I acknowledge myself now. I don’t let anybody call me a nickname. The name on every degree I get will be Lydia Hall. I defend my name and my right to be called by my name and given the credit for my accomplishments.
My missionary plaque is now a magnet on my fridge and I wonder if that’s disrespectful. I don’t know if I defend His name so fiercely now as I did then. Maybe I know too much about the pain people feel because of Christians. The pain we inflict on each other, when we should instead be following Christ. We send missionaries into all the world to spread a message of hope and light and love, and those young people believe the message they carry. I believe it, but I can’t share His name the same way I used to.
What do you think of Christ? I think we don’t know Him well enough, because if we did we’d act differently, better.
Do you believe in His name? I have never not believed. My profession —“I believe in Christ”—now carries years of experience with his grace.
Will you be saved? He saves me every day, mostly from myself.
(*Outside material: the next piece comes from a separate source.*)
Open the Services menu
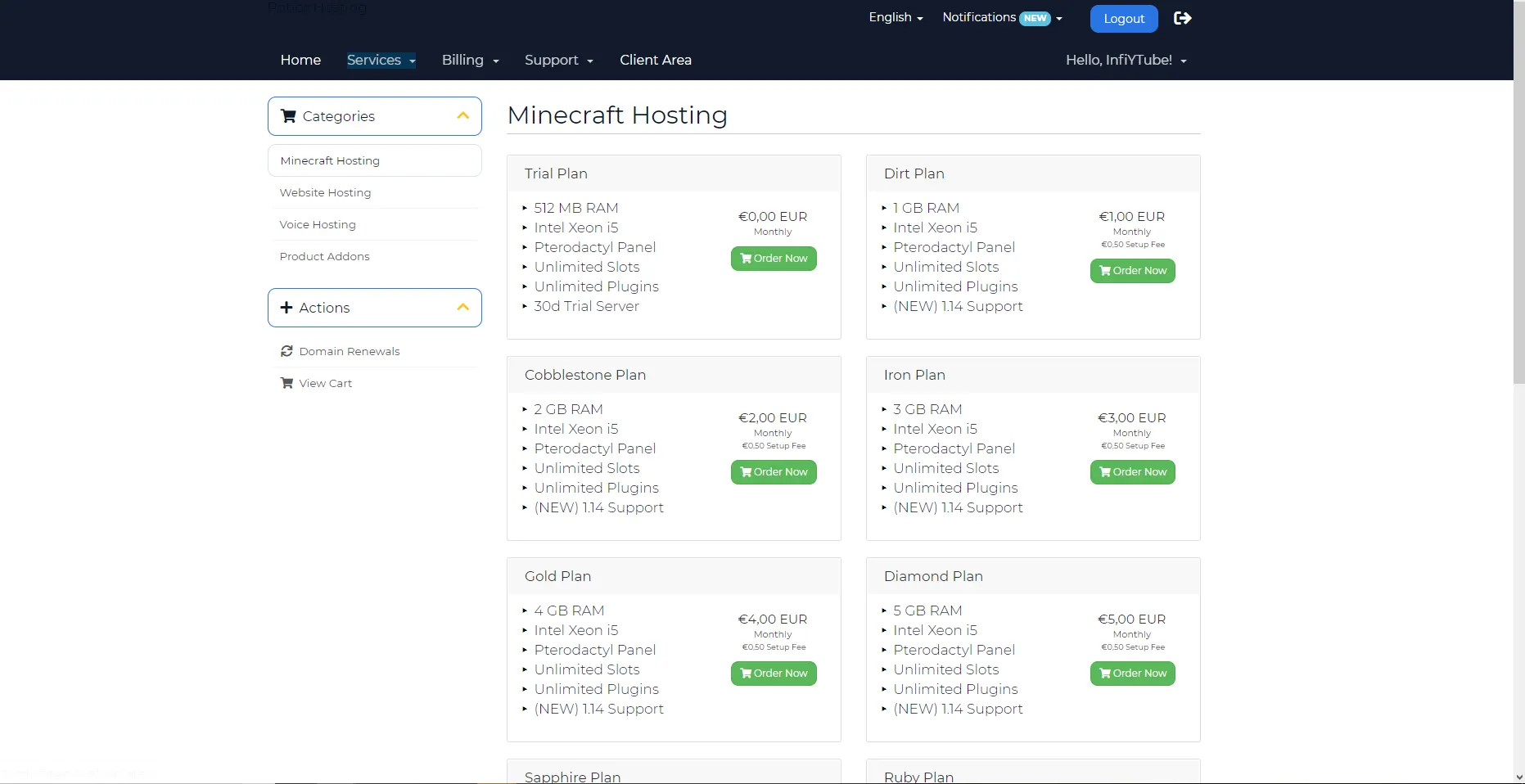Viewport: 1525px width, 784px height. [381, 60]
“His is the name by which we are called at the last day…there [is] no other name given nor any other way nor means whereby salvation can come unto the children of men, only in and through the name of Christ, the Lord Omnipotent.”
Mosiah 3:17
My name is a clarion call: Lydia, Lydia. Sounding over the crashing waves of noise, slicing through seas of people, no matter how soft the sound, I recognize the call. My name is sacred, consecrated to my God. The only gift I can give him; the gift He gave me first: my life, my will, my being. All that I am is encompassed by my name, and all that I can become is possible through His. Through His name I breathe, I stand, I heal, I serve. I breathe, I stand, I heal, I serve. His is the name by which I will be called at the last day; His name is the way to salvation. I will wear His name for eighteen months, but I will bear His name into eternity. I bear His name, then and now and forever.